The radiosensitizing effect of a lipophilic MnTnHex-2-PyP⁵⁺ in a sc xenograft nu/nu mouse Balb/c D 245-MG glioblastoma multiform model (21, 22). The mice (8/group) were treated twice daily via sc injections of 1.6 mg/kg of MnP (starting at 24 h before radiation and continued during the duration of the study), or 1 Gy radiation (3 days 1 Gy per day) and their combination. To see this illustration in color, the reader is referred to the web version of this article at www.liebertpub.com/ars

Lymphoma

As discussed under Reactivity toward signaling proteins section, MnTE-2-PyP⁵⁺ enhanced corticosteroid (dexamethasone) therapy in a lymphoma cellular study via NF-κB pathways (Fig. 11) (125). The most recent study indicates that MnP additionally inactivates complexes I and III of mitochondrial electron transport chain, suppressing largely mitochondrial ATP production (123). MnP also suppresses glycolysis in its own right and when combined with glycolysis inhibitor 2-deoxyglucose (124); in turn, energy production of the cell seems to be greatly suppressed by the action of MnP (123).

Head and neck cancer

Preliminary data indicate the radiosensitizing effect of MnP, MnTnBuOE-2-PyP⁵⁺ in head and neck mouse sc xenograft study, which along with its ability to protect salivary glands and oral mucosis indicates its high therapeutic potential (13) (Ashcraft et al., in preparation).

Skin cancer

The anticancer effects of MnP as a single anticancer agent were previously reported in skin carcinogenesis model (304). See also under Reactivity towards signaling proteins section; Cancer studies. Please see Holley et al. contribution in this Forum, which suggests that the pharmacological intervention by an MnSOD mimic, MnTnBuOE-2-PyP⁵⁺, may play an important role in prevention of aberrant cell signaling that may contribute to carcinogenesis (117).

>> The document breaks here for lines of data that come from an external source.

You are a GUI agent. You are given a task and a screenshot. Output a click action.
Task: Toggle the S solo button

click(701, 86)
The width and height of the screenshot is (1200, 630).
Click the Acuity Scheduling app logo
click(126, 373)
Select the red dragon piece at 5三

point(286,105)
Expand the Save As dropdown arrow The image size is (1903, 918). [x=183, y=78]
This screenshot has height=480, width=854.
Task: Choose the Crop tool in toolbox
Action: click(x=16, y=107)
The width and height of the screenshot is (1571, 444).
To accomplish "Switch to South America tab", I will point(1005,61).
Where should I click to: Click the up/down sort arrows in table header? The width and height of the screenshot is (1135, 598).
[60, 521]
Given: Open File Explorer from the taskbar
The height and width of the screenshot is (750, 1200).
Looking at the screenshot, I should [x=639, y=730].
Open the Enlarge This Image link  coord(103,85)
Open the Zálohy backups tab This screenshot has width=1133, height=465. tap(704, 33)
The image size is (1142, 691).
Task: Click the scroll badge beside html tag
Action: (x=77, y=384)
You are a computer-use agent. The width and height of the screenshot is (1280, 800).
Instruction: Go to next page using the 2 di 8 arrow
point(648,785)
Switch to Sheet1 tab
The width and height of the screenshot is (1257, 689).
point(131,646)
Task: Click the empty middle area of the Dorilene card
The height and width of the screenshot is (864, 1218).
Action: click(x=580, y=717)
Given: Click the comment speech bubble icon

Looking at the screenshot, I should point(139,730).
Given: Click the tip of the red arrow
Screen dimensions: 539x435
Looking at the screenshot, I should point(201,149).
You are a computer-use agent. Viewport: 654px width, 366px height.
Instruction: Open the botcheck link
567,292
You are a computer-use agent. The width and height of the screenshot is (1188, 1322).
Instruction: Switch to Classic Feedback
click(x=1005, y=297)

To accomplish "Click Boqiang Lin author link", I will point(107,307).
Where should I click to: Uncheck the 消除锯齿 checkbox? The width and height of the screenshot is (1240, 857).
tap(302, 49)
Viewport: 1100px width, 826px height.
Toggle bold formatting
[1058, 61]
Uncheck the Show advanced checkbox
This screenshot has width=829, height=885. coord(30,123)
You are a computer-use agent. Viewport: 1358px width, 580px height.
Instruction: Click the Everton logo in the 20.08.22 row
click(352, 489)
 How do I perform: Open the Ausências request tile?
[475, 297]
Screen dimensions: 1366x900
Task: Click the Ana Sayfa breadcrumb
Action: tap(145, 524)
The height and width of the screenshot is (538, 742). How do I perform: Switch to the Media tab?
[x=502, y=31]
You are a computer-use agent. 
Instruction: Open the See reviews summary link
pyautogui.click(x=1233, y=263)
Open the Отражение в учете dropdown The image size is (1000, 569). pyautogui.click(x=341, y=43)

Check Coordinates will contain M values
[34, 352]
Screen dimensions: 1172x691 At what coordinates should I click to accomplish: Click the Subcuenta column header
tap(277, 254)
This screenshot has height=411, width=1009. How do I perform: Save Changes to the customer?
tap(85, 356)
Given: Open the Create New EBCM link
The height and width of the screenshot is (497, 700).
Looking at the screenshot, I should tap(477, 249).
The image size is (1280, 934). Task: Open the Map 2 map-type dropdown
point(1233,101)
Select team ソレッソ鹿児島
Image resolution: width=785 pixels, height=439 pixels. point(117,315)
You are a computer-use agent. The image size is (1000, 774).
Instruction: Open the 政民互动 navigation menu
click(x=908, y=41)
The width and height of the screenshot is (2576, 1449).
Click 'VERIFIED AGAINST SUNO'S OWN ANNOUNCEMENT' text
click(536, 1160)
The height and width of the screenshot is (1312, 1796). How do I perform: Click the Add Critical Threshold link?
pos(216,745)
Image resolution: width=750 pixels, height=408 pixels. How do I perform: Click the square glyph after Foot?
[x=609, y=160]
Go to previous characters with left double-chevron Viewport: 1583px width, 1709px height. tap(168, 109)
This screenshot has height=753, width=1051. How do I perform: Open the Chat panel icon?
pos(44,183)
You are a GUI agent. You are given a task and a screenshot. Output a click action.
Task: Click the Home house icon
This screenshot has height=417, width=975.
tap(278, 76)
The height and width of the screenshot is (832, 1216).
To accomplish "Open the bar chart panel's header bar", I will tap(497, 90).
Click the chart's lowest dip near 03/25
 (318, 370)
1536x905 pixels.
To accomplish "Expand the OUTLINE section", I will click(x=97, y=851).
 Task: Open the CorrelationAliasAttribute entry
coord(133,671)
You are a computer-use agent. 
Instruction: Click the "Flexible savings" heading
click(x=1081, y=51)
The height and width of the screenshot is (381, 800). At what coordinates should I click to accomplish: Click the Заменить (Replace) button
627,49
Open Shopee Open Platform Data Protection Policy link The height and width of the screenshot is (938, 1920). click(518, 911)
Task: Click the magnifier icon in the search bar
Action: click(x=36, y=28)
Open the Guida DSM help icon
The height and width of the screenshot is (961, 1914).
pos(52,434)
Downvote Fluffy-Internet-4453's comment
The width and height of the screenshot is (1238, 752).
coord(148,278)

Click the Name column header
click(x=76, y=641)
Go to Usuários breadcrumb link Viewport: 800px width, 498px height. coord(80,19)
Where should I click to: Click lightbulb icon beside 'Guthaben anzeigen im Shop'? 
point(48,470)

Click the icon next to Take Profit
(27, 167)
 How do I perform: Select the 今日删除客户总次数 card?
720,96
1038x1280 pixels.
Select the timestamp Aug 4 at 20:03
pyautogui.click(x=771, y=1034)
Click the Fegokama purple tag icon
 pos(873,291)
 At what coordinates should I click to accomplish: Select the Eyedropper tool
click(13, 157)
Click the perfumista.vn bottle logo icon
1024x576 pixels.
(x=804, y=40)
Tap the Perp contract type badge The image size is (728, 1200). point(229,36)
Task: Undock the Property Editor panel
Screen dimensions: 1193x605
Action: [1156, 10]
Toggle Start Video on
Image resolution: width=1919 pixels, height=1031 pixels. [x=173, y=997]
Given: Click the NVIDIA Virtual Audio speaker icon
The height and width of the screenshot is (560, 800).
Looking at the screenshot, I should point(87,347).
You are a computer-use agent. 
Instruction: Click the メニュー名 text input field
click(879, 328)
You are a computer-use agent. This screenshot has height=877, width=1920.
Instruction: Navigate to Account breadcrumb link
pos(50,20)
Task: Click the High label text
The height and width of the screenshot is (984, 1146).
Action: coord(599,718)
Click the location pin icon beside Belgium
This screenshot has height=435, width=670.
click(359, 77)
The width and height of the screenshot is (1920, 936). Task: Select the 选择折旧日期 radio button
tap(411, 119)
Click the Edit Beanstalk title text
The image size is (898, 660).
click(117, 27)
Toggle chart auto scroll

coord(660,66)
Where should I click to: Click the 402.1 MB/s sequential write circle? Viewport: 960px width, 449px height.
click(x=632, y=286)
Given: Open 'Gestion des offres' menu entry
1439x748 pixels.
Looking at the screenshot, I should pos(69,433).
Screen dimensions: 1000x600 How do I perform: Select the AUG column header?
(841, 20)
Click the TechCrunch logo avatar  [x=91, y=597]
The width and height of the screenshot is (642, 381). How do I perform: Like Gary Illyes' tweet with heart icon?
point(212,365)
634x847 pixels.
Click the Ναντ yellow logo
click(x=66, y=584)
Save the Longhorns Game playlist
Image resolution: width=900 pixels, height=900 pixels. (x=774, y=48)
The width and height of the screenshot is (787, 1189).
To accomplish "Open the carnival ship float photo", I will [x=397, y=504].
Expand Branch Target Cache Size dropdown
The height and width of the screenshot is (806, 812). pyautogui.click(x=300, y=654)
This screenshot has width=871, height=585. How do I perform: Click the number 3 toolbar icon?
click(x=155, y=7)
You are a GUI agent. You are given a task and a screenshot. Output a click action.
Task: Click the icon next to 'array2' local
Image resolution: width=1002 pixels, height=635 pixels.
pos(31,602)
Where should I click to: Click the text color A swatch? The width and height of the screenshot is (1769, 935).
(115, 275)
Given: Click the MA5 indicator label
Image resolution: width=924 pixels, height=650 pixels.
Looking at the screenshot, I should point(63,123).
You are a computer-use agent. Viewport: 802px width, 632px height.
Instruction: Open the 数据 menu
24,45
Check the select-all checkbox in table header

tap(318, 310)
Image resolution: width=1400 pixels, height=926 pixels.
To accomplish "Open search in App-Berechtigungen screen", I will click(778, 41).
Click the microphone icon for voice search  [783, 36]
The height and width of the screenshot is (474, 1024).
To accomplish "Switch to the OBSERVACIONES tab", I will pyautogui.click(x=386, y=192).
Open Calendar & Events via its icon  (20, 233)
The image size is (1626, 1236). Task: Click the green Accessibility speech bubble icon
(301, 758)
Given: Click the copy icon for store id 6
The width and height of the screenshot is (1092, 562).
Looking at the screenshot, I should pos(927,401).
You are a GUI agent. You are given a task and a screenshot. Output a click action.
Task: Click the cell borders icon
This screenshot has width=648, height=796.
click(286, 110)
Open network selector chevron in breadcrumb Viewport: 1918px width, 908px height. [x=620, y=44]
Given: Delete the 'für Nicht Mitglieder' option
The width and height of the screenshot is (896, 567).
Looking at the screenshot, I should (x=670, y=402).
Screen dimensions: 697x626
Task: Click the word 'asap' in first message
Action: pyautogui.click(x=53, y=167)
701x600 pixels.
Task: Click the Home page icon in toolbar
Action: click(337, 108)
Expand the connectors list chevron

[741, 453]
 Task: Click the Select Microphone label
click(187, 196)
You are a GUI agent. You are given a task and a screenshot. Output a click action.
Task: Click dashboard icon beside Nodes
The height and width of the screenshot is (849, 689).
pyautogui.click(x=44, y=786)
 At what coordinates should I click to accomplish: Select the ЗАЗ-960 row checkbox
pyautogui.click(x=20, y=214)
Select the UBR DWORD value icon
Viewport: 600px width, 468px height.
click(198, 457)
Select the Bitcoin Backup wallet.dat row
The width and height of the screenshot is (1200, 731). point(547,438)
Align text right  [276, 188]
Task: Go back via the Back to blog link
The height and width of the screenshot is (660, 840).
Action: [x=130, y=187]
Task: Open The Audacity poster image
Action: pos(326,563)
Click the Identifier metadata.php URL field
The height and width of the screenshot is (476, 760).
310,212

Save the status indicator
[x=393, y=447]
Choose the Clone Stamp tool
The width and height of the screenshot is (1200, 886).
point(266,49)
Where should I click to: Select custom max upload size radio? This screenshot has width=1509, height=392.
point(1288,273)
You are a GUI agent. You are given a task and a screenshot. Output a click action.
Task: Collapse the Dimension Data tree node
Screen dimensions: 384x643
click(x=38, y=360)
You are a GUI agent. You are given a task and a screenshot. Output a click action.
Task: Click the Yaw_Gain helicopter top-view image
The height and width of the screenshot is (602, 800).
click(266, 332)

As discussed under Reactivity towards cellular reactants, the MnP is a promising anticancer agent in combination with ascorbate. Such a system, very similar to radiation therapy, is a source of cytotoxic H₂O₂ that MnP employs to oxidize a variety of biological targets (Tovmasyan et al., unpublished). Under certain conditions, such as in pediatric tumors, radiation should be avoided and could be potentially replaced with MnP/ascorbate. Related studies are still at cellular stage, and exploration of optimal ratio MnP/ascorbate is required as well as a thorough insight into the redox status of the each targeted cancer cell line. Another cycling system employing ascorbate is ascorbate/menadione combination, which is already in clinics for the treatment of prostate cancer (262, 284).